Restaurant News & Reviews

Restaurant review: Camden Spit & Larder provides a cheeky, tasty take on English food

If your reaction to the idea of a British restaurant in Sacramento is to joke about bangers and mash, Oliver Ridgeway is here to change your mind. Formerly of Grange, the British-by-birth Ridgeway has opened the gleaming new Camden Spit & Larder on Capitol Mall in part as tribute to his own much-maligned culinary heritage.

The bad rap this cuisine gets is largely undeserved, unless you have the misfortune to be eating at a boarding school or Fawlty Towers. Not only does British food have a tradition of solid, meaty excellence that especially befits this rainy season, but it’s also had a major renaissance in recent years, as evidenced by Nigella Lawson, Nigel Slater and, yes, The Great British Bake-Off.

Of course, Camden Spit & Larder also bills itself a celebration of the region’s bounty, as is de rigueur for any big opening in this farm-to-fork capital. That’s the idea behind the “Larder” (the Anglicism for “pantry”) part of the name. The “Spit,” if you’re unfamiliar, refers to roasting on a rotisserie, and “Camden” is not just a neighborhood in Ridgeway’s native London but also the name of his young son.

Ridgeway’s gestures to British food are, like the restaurant’s name, mixed with other influences. Yes, there’s excellent roast beef, prepared on that spit, as well as several kinds of gin and tonic and a banoffee pie for dessert. But there’s also vegan mushroom pâté, a bright pappardelle with earthy kale pesto, and a soup-salad-sandwich deal at lunch for the neighborhood’s many business lunchers.

A word on the location: Camden’s location, less than a block from the VIP entrance to Golden 1, feels like as bold a move as its concept. Capitol Mall has long been a quiet location for restaurants, with a few stalwarts but not much innovation. Camden, which has gone into a corner of the 555 office building that’s also home to the long-running House, upends that. Smartly, Ridgeway opens the restaurant for special events (such as the recent Justin Timberlake concert) and offers online ordering and lunch boxes for office workers.

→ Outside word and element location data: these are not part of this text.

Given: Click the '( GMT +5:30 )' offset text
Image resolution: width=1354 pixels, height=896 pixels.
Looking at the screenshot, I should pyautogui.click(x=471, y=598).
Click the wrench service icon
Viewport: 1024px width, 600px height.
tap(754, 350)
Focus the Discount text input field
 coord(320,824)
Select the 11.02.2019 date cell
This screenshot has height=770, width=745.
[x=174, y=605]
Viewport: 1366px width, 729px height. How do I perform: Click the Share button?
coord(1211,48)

Hopefully the restaurant’s expansion of its service will at some point include the dinner menu. If I had a complaint, it’s that the entrée menu at dinner is lacking in choice, with just a few options. Lunch, however, offers numerous sandwiches, including an absolutely stellar grilled cheese with caramelized onion and specialty cheeses, plus a Cubano, a Wagyu burger and a fish sandwich. A plate of crunchy pickled vegetables, including feather-thin slices of jalapeno, was a nice way to cut through the richness.

There’s also a “triple nickel” lunch deal, with a soup, small salad and half sandwich. The name refers to the address, 555; as my companion pointed out, surely to fit the theme the price should be $15 rather than $19. That quibble aside, it was a satisfying lunch, with a deeply chicken-y bowl of chicken soup with vegetables and noodles and a perfect frilly-leafed salad.

Many share plates and sides overlap between the lunch and dinner menus. My friend and I loved the farmer’s cheese, a house-made interpretation of a classic English style: tangy and creamy dairy in a pool of olive oil, contrasting with piquant chiles and sweet butternut squash cubes and candied garlic.

A brasher choice, the steak tartare, is a perfect cylinder of tender meat topped with a cured egg yolk and shavings of fermented horseradish. Light-as-air Worcestershire potato chips alongside added to the luxe feeling of ordering at a London gentleman’s club – as did the pinstriped seat backs, touches of plaid and clubby, cushy leather banquettes.

I appreciated Camden Spit & Larder’s coherent vision, from the use of the same font as the London Underground for the logo to the offering of tender mini crumpets for the local Passmore Ranch caviar service, offered at three price points. Granted, I would have accepted the yeasty little pancakes just as happily if they were called blini, given the thick crème fraiche and gently salty fish eggs that came with them.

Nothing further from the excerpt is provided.